In place of the ending of the “carried interest” loophole, the Democrats inserted a 1 percent excise tax on stock buybacks, estimated to produce $74 billion in tax revenues over 10 years. The Wall Street Journal published an article last week headlined “Plan Isn’t Expected to Affect Buybacks,” citing various finance analysts who predicted the small fee would not dampen the enthusiasm of companies for purchasing their own stock, a parasitic use of profits to drive up the portfolios of big investors and the compensation packages of executives. Last quarter, in the midst of soaring consumer prices and shortages, US stock buybacks hit a record of $281 billion.

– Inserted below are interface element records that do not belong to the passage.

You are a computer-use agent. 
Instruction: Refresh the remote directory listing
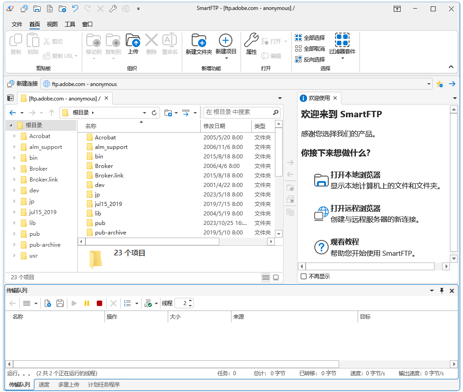[154, 113]

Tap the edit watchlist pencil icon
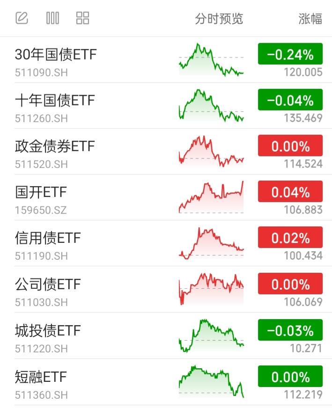22,18
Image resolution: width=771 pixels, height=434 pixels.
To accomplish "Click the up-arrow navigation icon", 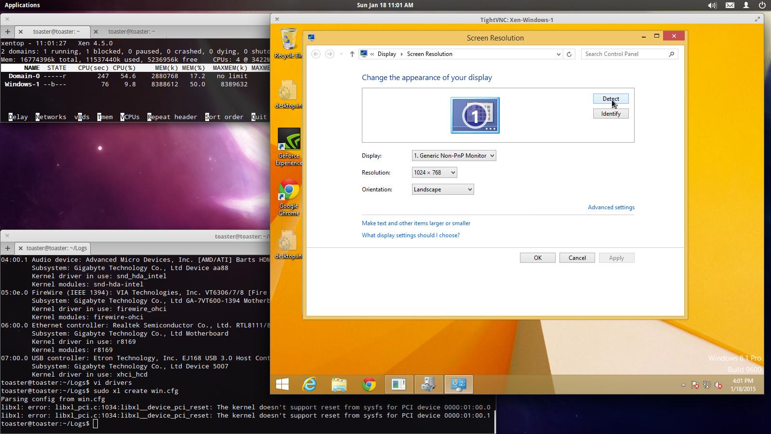I will tap(352, 54).

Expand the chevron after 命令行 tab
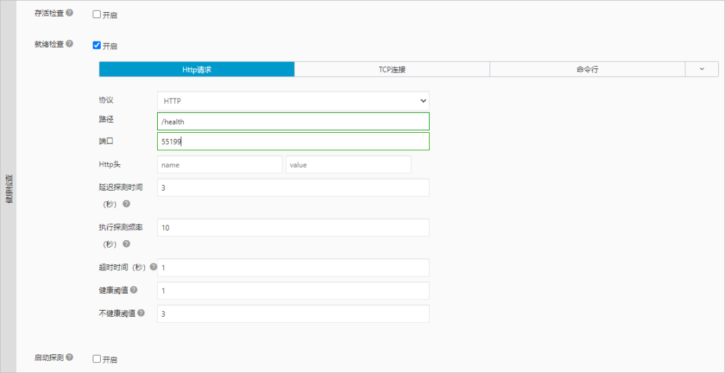coord(702,69)
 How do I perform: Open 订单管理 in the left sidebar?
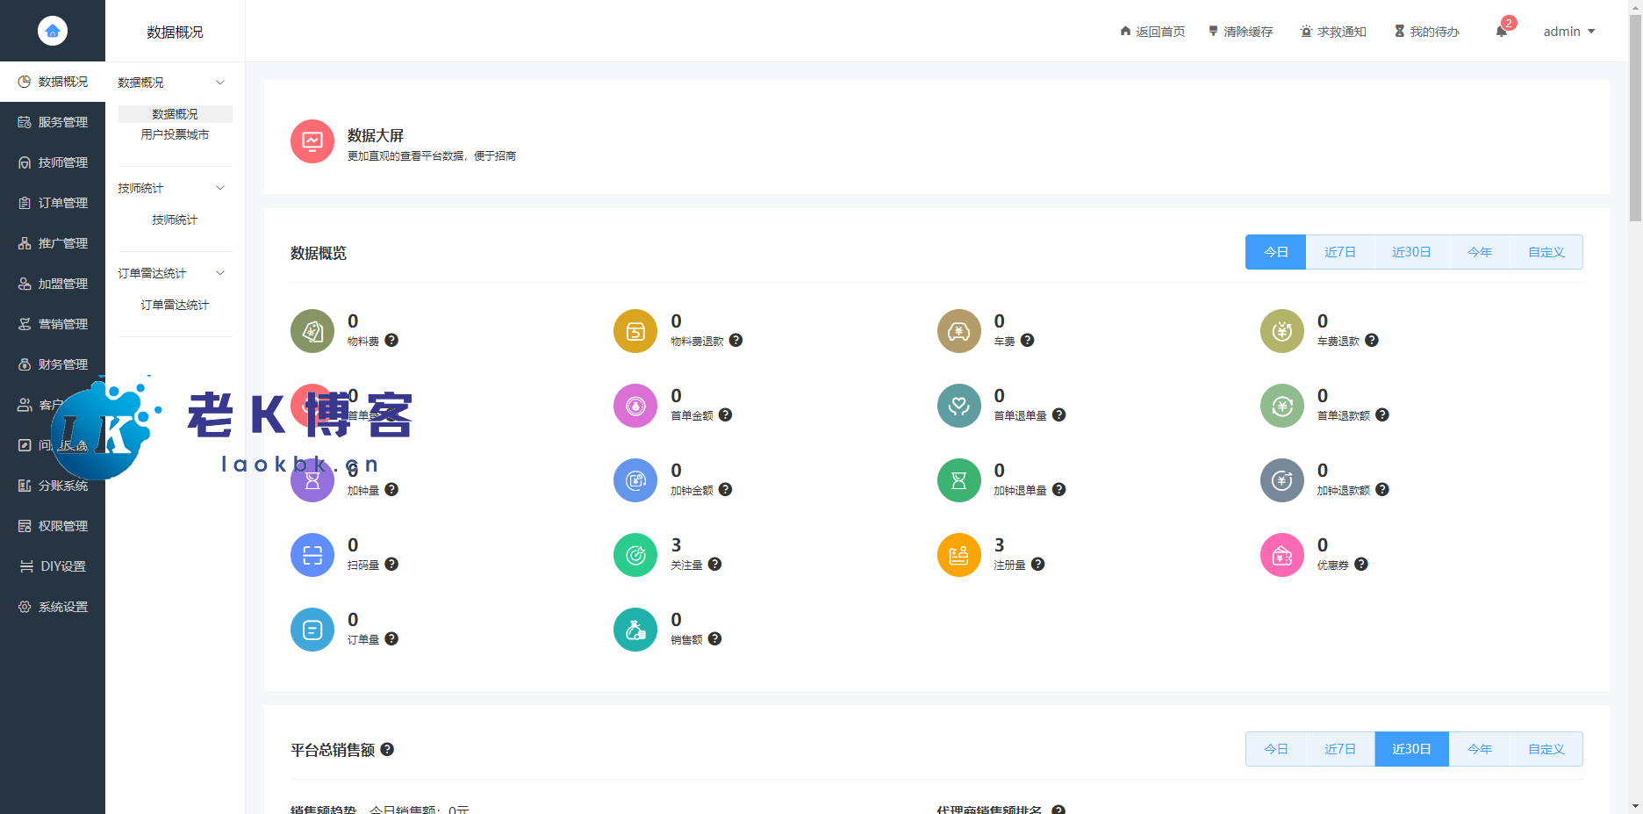(54, 203)
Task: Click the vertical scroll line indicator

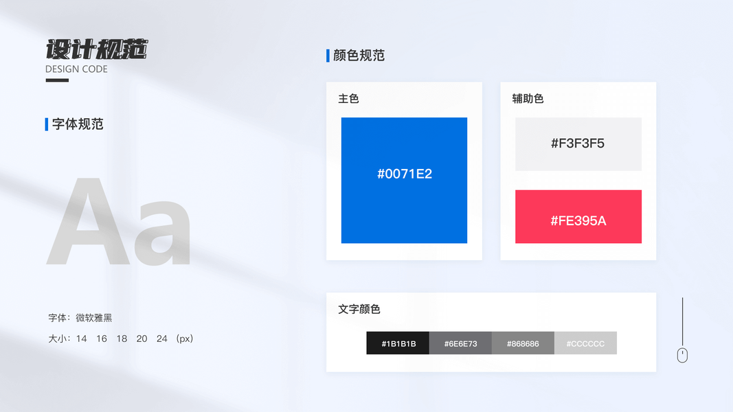Action: [682, 321]
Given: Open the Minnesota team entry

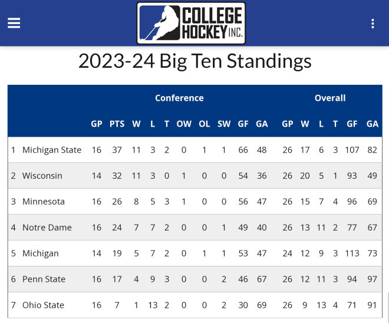Looking at the screenshot, I should pos(44,202).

Every one of the so-called “progressive” Democrats in the House voted for this miserable pro-corporate bill. Representative Pramila Jayapal of Washington, the chairwoman of the Congressional Progressive Caucus, said in a statement: “While we are heartbroken to see several essential pieces on the care economy, housing and immigration left on the cutting room floor…we know that the Inflation Reduction Act takes real steps forward on key progressive priorities.”

Ayanna Pressley of Massachusetts, a member of the so-called “Squad,” said, “While our work is unfinished—on paid leave, housing, disability justice, immigration, the care economy, environmental justice and more—this bill is historic and desperately needed. This is one more example of progressives pressing in support of the President’s agenda and the Biden White House delivering. …”

Ilhan Omar of Minnesota, another Squad member who is backed by the Democratic Socialists of America (DSA), called the bill a “massive step forward.”